## Supplied data
• • • •
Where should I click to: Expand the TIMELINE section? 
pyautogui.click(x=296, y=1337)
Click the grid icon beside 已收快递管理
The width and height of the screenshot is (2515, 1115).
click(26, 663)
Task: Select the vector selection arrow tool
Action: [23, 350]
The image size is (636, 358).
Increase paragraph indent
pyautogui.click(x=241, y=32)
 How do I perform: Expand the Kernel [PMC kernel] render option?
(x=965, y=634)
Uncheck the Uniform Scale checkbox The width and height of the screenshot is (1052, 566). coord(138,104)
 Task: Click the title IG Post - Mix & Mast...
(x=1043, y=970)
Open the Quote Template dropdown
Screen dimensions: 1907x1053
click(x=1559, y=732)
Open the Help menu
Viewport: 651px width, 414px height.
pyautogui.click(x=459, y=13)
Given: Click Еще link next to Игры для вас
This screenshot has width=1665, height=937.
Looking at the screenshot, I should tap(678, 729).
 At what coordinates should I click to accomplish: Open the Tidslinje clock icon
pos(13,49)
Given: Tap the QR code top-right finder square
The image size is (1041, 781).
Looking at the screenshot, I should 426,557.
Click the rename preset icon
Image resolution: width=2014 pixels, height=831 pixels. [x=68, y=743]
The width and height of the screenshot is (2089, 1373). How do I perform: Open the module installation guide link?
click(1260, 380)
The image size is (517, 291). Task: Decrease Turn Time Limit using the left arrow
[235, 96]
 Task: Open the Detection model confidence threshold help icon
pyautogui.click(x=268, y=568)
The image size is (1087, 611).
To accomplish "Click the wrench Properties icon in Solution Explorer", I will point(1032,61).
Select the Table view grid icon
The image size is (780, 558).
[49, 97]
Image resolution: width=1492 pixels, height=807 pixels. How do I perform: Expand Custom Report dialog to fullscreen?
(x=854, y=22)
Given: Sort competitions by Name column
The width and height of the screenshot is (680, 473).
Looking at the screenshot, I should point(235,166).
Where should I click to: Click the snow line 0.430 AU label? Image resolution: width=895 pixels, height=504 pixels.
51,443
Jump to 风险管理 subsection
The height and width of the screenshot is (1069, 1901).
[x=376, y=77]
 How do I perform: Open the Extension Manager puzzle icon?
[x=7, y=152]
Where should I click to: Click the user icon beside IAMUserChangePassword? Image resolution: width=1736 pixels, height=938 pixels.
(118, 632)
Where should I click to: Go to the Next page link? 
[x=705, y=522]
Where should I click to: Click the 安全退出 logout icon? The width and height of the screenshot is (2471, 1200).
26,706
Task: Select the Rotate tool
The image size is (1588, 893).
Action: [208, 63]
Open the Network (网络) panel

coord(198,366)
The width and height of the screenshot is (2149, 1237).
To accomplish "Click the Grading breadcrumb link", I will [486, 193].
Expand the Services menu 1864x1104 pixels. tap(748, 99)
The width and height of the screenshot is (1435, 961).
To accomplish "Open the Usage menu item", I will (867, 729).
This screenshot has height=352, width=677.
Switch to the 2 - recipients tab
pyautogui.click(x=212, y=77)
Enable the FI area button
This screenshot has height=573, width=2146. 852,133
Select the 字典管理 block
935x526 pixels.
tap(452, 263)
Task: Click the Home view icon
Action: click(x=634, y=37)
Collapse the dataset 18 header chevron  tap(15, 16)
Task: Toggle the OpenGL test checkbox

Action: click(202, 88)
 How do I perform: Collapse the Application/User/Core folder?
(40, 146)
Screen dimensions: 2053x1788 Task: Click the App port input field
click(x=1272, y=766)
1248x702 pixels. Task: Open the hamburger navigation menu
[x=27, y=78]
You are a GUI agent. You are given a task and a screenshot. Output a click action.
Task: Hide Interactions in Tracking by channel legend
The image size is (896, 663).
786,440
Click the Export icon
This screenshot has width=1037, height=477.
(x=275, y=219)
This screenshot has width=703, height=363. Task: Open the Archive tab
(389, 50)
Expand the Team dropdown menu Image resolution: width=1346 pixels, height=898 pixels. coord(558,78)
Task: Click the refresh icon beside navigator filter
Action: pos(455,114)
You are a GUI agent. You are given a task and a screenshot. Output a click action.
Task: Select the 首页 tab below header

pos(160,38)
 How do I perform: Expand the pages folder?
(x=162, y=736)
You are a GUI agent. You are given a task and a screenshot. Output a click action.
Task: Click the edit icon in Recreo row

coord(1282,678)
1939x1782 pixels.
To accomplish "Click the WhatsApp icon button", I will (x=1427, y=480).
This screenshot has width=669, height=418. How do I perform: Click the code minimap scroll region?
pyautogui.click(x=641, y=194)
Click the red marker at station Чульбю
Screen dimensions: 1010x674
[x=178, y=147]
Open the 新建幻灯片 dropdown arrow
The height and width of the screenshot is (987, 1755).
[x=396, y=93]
• • • •
## Task to complete
What you write must match the records above exactly, line for line.

## Reply
Where should I click to: Expand the TIMELINE section? 
pyautogui.click(x=296, y=1337)
Click the grid icon beside 已收快递管理
The width and height of the screenshot is (2515, 1115).
click(26, 663)
Task: Select the vector selection arrow tool
Action: [23, 350]
The image size is (636, 358).
Increase paragraph indent
pyautogui.click(x=241, y=32)
 How do I perform: Expand the Kernel [PMC kernel] render option?
(x=965, y=634)
Uncheck the Uniform Scale checkbox The width and height of the screenshot is (1052, 566). coord(138,104)
 Task: Click the title IG Post - Mix & Mast...
(x=1043, y=970)
Open the Quote Template dropdown
Screen dimensions: 1907x1053
click(x=1559, y=732)
Open the Help menu
Viewport: 651px width, 414px height.
pyautogui.click(x=459, y=13)
Given: Click Еще link next to Игры для вас
This screenshot has width=1665, height=937.
Looking at the screenshot, I should tap(678, 729).
 At what coordinates should I click to accomplish: Open the Tidslinje clock icon
pos(13,49)
Given: Tap the QR code top-right finder square
The image size is (1041, 781).
Looking at the screenshot, I should 426,557.
Click the rename preset icon
Image resolution: width=2014 pixels, height=831 pixels. [x=68, y=743]
The width and height of the screenshot is (2089, 1373). How do I perform: Open the module installation guide link?
click(1260, 380)
The image size is (517, 291). Task: Decrease Turn Time Limit using the left arrow
[235, 96]
 Task: Open the Detection model confidence threshold help icon
pyautogui.click(x=268, y=568)
The image size is (1087, 611).
To accomplish "Click the wrench Properties icon in Solution Explorer", I will point(1032,61).
Select the Table view grid icon
The image size is (780, 558).
[49, 97]
Image resolution: width=1492 pixels, height=807 pixels. How do I perform: Expand Custom Report dialog to fullscreen?
(x=854, y=22)
Given: Sort competitions by Name column
The width and height of the screenshot is (680, 473).
Looking at the screenshot, I should point(235,166).
Where should I click to: Click the snow line 0.430 AU label? Image resolution: width=895 pixels, height=504 pixels.
51,443
Jump to 风险管理 subsection
The height and width of the screenshot is (1069, 1901).
[x=376, y=77]
 How do I perform: Open the Extension Manager puzzle icon?
[x=7, y=152]
Where should I click to: Click the user icon beside IAMUserChangePassword? Image resolution: width=1736 pixels, height=938 pixels.
(118, 632)
Where should I click to: Go to the Next page link? 
[x=705, y=522]
Where should I click to: Click the 安全退出 logout icon? The width and height of the screenshot is (2471, 1200).
26,706
Task: Select the Rotate tool
The image size is (1588, 893).
Action: [208, 63]
Open the Network (网络) panel

coord(198,366)
The width and height of the screenshot is (2149, 1237).
To accomplish "Click the Grading breadcrumb link", I will [486, 193].
Expand the Services menu 1864x1104 pixels. tap(748, 99)
The width and height of the screenshot is (1435, 961).
To accomplish "Open the Usage menu item", I will (867, 729).
This screenshot has height=352, width=677.
Switch to the 2 - recipients tab
pyautogui.click(x=212, y=77)
Enable the FI area button
This screenshot has height=573, width=2146. 852,133
Select the 字典管理 block
935x526 pixels.
tap(452, 263)
Task: Click the Home view icon
Action: click(x=634, y=37)
Collapse the dataset 18 header chevron  tap(15, 16)
Task: Toggle the OpenGL test checkbox

Action: click(202, 88)
 How do I perform: Collapse the Application/User/Core folder?
(40, 146)
Screen dimensions: 2053x1788 Task: Click the App port input field
click(x=1272, y=766)
1248x702 pixels. Task: Open the hamburger navigation menu
[x=27, y=78]
You are a GUI agent. You are given a task and a screenshot. Output a click action.
Task: Hide Interactions in Tracking by channel legend
The image size is (896, 663).
786,440
Click the Export icon
This screenshot has width=1037, height=477.
(x=275, y=219)
This screenshot has width=703, height=363. Task: Open the Archive tab
(389, 50)
Expand the Team dropdown menu Image resolution: width=1346 pixels, height=898 pixels. coord(558,78)
Task: Click the refresh icon beside navigator filter
Action: pos(455,114)
You are a GUI agent. You are given a task and a screenshot. Output a click action.
Task: Select the 首页 tab below header

pos(160,38)
 How do I perform: Expand the pages folder?
(x=162, y=736)
You are a GUI agent. You are given a task and a screenshot. Output a click action.
Task: Click the edit icon in Recreo row

coord(1282,678)
1939x1782 pixels.
To accomplish "Click the WhatsApp icon button", I will (x=1427, y=480).
This screenshot has width=669, height=418. How do I perform: Click the code minimap scroll region?
pyautogui.click(x=641, y=194)
Click the red marker at station Чульбю
Screen dimensions: 1010x674
[x=178, y=147]
Open the 新建幻灯片 dropdown arrow
The height and width of the screenshot is (987, 1755).
[x=396, y=93]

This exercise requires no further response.